MANILA -- (UPDATE) A bill creating a Philippine marshals system for judges has been filed at the House of Representatives, a lawmaker said Sunday.
Surigao del Sur Rep. Johnny Pimentel filed House Bill 5403 following the killing of Ilocos Sur judge Mario Bañez earlier this month, as justices called for tighter security.
Bañez is the 31st judge killed since January 1999 and the 5th under the term of President Rodrigo Duterte, according to data from the Office of the Court Administrator.
Under the measure, the marshals must have the following requirements:
- A bachelor’s degree holder
- At least 21 years old but not older than 35
- Undergo training at the Philippine Public Safety College
- Possess suitable firearms for the proper protection of court officers and properties
- Serve as “peace officers” and as such, have the power to conduct arrests, searches and seizures in accordance with existing laws and rules
- Investigate and counteract crimes against judicial officers
- Take and require sworn truthful statements of any person or persons so summoned in relation to cases under investigation
There are 2,561 trial judges in the country, Pimentel said, citing data from the judiciary’s staffing summary in the 2019 General Appropriations Act.
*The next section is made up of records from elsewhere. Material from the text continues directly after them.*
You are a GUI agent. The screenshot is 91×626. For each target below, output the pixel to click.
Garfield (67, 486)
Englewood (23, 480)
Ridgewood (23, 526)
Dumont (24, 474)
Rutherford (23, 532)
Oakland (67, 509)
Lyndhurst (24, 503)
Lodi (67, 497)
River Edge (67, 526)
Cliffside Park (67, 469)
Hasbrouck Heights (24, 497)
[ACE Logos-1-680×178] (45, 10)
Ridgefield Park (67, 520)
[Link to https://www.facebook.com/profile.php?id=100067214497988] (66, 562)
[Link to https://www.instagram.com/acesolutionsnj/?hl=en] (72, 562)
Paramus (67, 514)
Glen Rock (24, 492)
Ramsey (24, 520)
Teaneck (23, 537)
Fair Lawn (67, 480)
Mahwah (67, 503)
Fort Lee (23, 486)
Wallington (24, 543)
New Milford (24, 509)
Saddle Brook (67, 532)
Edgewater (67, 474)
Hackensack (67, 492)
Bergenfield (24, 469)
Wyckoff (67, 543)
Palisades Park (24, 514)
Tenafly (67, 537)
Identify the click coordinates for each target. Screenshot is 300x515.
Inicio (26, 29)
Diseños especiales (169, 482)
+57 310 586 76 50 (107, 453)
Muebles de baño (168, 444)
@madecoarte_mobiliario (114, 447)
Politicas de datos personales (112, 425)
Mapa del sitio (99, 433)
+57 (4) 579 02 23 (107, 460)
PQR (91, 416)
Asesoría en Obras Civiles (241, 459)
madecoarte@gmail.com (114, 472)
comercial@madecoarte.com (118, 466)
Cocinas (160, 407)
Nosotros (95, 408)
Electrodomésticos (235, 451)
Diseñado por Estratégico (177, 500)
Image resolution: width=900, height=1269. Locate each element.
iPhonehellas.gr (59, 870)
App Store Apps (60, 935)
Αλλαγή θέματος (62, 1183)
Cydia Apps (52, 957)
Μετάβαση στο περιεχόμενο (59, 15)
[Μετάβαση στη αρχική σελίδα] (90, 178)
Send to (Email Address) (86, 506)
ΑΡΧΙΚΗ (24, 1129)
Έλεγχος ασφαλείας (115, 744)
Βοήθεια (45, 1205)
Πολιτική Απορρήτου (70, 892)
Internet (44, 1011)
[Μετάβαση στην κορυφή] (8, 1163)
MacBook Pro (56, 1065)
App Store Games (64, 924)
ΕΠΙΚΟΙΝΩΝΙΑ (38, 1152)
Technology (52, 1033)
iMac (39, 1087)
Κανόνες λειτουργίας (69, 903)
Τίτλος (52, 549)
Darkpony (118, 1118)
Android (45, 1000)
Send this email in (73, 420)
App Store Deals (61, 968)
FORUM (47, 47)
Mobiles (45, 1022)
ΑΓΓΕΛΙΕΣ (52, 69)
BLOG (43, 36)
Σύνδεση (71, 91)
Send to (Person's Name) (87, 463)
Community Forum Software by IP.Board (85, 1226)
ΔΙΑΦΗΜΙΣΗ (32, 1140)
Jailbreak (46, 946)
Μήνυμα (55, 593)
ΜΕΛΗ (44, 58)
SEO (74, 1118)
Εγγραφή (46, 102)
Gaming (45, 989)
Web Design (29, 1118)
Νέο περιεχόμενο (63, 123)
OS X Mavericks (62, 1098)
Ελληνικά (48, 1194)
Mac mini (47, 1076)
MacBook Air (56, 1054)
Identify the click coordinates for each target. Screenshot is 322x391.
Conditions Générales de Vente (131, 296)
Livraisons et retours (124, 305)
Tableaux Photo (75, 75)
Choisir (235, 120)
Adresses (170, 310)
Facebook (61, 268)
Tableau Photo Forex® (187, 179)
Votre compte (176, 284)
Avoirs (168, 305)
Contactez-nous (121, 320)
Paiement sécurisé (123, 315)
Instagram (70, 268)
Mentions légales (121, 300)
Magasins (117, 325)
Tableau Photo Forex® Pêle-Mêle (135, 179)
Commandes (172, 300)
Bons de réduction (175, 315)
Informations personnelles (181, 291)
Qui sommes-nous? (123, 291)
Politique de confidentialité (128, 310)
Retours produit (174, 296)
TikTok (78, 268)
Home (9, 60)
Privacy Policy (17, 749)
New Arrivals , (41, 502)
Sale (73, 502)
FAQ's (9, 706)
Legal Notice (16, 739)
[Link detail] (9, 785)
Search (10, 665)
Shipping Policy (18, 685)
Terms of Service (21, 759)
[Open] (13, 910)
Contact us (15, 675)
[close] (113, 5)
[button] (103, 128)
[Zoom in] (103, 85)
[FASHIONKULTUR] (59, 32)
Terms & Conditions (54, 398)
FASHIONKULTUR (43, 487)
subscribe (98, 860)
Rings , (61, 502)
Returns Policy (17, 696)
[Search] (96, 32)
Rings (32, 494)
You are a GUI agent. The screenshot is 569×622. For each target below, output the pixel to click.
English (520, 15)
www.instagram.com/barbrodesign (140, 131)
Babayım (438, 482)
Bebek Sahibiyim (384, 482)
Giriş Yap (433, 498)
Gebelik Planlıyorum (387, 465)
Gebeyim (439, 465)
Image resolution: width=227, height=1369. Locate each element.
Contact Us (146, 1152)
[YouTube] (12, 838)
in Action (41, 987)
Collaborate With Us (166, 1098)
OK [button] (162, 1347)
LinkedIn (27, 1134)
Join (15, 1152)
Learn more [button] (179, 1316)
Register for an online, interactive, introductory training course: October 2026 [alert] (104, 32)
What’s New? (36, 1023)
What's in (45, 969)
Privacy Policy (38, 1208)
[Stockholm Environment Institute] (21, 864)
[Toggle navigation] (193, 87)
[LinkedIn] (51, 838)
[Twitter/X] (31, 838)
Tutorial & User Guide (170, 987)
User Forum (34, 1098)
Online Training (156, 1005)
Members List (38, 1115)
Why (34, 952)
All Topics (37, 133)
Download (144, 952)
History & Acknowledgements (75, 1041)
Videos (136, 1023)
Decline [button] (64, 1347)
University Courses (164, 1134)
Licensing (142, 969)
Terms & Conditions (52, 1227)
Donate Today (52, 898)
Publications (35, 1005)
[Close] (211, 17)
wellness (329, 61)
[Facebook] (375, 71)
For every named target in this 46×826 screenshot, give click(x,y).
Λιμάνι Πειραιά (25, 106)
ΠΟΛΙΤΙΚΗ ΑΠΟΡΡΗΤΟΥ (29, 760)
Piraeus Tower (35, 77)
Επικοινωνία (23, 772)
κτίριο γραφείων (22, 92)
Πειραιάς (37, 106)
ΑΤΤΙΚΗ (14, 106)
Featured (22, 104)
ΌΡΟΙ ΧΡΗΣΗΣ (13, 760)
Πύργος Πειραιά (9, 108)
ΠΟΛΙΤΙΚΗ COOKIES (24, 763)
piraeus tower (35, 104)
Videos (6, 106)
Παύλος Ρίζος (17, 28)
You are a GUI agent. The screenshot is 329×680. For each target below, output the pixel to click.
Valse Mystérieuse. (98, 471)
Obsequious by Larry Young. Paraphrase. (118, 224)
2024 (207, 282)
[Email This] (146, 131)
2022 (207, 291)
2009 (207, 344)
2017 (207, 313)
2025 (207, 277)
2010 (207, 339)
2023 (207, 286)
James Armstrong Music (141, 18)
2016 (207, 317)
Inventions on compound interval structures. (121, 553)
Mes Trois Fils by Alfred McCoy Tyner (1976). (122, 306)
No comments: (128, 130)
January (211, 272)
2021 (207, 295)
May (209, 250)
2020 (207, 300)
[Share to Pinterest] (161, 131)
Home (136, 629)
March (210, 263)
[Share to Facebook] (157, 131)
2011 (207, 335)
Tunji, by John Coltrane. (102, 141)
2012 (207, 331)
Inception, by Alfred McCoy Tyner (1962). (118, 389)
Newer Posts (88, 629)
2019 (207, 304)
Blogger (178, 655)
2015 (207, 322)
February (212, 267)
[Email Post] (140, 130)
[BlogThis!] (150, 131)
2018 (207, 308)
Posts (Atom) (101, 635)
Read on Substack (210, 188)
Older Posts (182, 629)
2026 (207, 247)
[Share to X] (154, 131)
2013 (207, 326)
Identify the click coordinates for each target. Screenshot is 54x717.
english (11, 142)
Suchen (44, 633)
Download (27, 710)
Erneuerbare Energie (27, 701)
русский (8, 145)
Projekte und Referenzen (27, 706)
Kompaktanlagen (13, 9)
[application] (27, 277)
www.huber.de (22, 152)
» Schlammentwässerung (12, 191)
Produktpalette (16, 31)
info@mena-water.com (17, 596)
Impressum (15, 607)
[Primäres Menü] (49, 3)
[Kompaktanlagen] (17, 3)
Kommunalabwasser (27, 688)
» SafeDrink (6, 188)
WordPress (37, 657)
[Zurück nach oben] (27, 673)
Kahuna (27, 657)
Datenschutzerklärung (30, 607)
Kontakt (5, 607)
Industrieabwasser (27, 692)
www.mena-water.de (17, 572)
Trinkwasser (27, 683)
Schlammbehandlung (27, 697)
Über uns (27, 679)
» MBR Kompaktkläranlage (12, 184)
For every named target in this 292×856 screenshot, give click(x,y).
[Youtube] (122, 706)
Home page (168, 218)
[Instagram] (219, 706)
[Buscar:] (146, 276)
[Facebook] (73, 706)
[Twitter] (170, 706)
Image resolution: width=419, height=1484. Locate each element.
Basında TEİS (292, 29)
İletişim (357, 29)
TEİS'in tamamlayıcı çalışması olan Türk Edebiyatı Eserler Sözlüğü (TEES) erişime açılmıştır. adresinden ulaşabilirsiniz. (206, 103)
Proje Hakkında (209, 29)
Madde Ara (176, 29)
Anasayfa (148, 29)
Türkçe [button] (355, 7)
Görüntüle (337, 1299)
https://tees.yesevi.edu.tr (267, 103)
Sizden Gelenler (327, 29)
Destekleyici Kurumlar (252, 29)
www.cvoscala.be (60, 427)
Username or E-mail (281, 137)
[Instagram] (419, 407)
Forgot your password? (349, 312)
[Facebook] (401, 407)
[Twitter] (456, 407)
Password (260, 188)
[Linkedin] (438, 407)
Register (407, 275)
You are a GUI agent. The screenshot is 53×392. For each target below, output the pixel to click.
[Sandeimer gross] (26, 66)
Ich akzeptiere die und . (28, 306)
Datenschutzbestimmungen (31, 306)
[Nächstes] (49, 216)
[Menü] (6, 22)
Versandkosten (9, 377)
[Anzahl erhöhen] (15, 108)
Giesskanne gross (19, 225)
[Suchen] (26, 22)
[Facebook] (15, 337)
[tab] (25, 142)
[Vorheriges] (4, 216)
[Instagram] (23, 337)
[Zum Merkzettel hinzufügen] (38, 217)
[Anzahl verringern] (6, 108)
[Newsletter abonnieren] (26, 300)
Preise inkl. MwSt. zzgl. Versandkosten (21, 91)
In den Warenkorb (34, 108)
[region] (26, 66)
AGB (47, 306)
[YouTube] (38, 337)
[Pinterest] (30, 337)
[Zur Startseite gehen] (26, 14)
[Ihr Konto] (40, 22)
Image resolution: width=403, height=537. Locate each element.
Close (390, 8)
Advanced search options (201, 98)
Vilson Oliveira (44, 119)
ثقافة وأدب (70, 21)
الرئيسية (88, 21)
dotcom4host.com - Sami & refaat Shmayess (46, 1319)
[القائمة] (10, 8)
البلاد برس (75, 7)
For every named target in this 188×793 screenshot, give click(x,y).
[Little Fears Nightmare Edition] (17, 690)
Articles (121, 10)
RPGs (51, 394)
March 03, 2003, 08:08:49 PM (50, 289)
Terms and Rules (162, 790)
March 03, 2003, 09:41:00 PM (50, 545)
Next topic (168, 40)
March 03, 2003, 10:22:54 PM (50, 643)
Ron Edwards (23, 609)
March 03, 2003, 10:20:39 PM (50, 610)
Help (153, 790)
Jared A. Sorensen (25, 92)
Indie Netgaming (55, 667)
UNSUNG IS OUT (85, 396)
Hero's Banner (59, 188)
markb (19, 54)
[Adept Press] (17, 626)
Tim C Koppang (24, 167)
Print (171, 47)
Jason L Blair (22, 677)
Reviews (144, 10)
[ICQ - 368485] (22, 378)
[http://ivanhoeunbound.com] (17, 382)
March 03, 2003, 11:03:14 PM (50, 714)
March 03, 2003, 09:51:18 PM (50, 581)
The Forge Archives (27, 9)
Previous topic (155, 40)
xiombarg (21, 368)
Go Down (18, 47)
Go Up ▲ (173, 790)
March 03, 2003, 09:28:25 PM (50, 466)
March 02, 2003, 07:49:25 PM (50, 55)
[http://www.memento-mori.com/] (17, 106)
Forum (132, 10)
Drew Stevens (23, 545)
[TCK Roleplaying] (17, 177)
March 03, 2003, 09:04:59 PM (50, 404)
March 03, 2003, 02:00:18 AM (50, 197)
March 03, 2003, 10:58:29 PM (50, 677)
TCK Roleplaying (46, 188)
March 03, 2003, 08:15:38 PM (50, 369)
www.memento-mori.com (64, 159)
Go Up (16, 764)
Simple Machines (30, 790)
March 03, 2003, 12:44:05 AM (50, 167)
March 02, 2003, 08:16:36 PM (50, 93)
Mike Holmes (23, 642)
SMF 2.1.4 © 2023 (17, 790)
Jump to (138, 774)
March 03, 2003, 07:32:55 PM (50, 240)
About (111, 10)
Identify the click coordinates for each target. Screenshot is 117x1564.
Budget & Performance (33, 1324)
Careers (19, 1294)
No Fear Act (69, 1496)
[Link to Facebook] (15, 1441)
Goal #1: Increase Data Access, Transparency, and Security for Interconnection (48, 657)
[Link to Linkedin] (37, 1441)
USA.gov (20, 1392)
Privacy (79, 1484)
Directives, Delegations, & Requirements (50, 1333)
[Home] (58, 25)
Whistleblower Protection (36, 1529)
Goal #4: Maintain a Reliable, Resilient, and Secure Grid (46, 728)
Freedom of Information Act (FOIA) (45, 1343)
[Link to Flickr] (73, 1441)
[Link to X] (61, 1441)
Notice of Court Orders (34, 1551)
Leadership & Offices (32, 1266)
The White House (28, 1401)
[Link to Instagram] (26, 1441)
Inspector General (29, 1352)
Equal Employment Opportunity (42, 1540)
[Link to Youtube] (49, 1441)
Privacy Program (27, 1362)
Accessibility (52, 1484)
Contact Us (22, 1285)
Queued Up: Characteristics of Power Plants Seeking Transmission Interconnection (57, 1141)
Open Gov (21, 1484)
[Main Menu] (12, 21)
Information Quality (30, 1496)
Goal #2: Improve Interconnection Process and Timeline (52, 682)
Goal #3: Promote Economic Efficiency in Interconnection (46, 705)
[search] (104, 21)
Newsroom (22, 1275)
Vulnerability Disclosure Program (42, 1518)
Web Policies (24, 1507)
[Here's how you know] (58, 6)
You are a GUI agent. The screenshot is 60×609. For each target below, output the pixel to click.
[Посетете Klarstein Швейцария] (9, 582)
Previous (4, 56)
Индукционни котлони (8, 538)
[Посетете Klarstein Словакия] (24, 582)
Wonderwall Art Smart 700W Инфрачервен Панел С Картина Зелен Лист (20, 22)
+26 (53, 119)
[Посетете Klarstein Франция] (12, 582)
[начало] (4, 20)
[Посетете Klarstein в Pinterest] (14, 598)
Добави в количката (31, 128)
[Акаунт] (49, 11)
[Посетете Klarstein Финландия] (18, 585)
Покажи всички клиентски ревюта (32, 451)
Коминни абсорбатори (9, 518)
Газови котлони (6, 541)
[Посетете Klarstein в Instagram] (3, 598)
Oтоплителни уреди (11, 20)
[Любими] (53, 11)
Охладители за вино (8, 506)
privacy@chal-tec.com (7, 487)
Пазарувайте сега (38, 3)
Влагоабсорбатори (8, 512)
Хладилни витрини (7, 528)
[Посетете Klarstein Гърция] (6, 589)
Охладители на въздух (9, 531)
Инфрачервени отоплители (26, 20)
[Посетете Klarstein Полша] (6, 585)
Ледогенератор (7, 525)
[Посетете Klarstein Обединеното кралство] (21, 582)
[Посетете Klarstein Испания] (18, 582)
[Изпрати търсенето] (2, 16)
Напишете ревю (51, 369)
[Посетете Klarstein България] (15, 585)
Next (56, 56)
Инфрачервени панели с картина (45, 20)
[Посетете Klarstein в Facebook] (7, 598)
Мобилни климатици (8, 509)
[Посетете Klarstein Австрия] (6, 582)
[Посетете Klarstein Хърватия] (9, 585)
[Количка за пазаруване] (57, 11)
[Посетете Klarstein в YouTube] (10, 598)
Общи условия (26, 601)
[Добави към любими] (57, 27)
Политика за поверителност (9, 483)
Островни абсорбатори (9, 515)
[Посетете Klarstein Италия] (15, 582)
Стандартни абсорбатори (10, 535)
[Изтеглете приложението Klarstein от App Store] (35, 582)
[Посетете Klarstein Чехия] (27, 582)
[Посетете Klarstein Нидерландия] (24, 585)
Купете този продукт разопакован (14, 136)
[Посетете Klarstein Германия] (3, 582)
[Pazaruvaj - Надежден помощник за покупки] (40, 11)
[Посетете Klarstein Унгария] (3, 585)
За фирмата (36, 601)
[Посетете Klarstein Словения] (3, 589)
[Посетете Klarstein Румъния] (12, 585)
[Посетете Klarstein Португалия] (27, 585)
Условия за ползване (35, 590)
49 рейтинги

Of this figure, 1,301 are Regional Trial Court judges, 169 are Metro Trial Court judges, 257 are City Trial Court judges, 468 are Municipal Circuit Trial Court judges, and 366 are Municipal Trial Court judges.
Aside from the 15 members of the Supreme Court (SC), there are also 70 justices of the Court of Appeals and 9 justices of the Court of Tax Appeals.
SC spokesperson Brian Hosaka welcomed the bill's filing.
"This bill is of utmost importance, and we do hope that this initiative continues to gain traction until a law is eventually passed at the soonest possible time," he said.
"It goes without saying that when we protect our magistrates, we also protect the rule of law. We thank our lawmakers for their prompt action on this matter."